─── RECORDED INFORMATION ───

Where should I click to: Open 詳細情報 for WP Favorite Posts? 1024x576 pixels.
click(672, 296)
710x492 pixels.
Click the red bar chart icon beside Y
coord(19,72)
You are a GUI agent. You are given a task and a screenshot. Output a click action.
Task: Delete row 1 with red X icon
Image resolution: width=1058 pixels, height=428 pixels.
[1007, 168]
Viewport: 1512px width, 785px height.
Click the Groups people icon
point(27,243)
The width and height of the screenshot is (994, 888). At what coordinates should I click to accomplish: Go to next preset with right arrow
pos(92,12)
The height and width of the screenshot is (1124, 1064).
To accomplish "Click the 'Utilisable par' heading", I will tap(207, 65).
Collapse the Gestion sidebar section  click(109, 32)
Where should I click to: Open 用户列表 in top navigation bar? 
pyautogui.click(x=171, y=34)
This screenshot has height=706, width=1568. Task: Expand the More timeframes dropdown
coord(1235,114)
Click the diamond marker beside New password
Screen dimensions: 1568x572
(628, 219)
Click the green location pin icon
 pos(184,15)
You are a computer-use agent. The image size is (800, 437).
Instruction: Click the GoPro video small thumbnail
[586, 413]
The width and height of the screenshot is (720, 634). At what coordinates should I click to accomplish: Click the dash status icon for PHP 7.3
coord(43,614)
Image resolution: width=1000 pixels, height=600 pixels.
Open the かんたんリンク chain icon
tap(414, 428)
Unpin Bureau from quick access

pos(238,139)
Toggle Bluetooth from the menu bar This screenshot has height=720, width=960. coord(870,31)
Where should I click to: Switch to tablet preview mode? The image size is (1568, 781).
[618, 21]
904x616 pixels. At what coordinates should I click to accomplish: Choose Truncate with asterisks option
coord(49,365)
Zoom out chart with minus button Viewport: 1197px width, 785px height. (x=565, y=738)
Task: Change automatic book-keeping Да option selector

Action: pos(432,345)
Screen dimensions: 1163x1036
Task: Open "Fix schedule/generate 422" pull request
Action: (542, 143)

───

◆ WHAT THE EXERCISE ASKS ◆
What you need to do is repeat every record above exactly.

◆ FINISHED EXERCISE ◆
Where should I click to: Open 詳細情報 for WP Favorite Posts? 1024x576 pixels.
click(672, 296)
710x492 pixels.
Click the red bar chart icon beside Y
coord(19,72)
You are a GUI agent. You are given a task and a screenshot. Output a click action.
Task: Delete row 1 with red X icon
Image resolution: width=1058 pixels, height=428 pixels.
[1007, 168]
Viewport: 1512px width, 785px height.
Click the Groups people icon
point(27,243)
The width and height of the screenshot is (994, 888). At what coordinates should I click to accomplish: Go to next preset with right arrow
pos(92,12)
The height and width of the screenshot is (1124, 1064).
To accomplish "Click the 'Utilisable par' heading", I will tap(207, 65).
Collapse the Gestion sidebar section  click(109, 32)
Where should I click to: Open 用户列表 in top navigation bar? 
pyautogui.click(x=171, y=34)
This screenshot has height=706, width=1568. Task: Expand the More timeframes dropdown
coord(1235,114)
Click the diamond marker beside New password
Screen dimensions: 1568x572
(628, 219)
Click the green location pin icon
 pos(184,15)
You are a computer-use agent. The image size is (800, 437).
Instruction: Click the GoPro video small thumbnail
[586, 413]
The width and height of the screenshot is (720, 634). At what coordinates should I click to accomplish: Click the dash status icon for PHP 7.3
coord(43,614)
Image resolution: width=1000 pixels, height=600 pixels.
Open the かんたんリンク chain icon
tap(414, 428)
Unpin Bureau from quick access

pos(238,139)
Toggle Bluetooth from the menu bar This screenshot has height=720, width=960. coord(870,31)
Where should I click to: Switch to tablet preview mode? The image size is (1568, 781).
[618, 21]
904x616 pixels. At what coordinates should I click to accomplish: Choose Truncate with asterisks option
coord(49,365)
Zoom out chart with minus button Viewport: 1197px width, 785px height. (x=565, y=738)
Task: Change automatic book-keeping Да option selector

Action: pos(432,345)
Screen dimensions: 1163x1036
Task: Open "Fix schedule/generate 422" pull request
Action: (542, 143)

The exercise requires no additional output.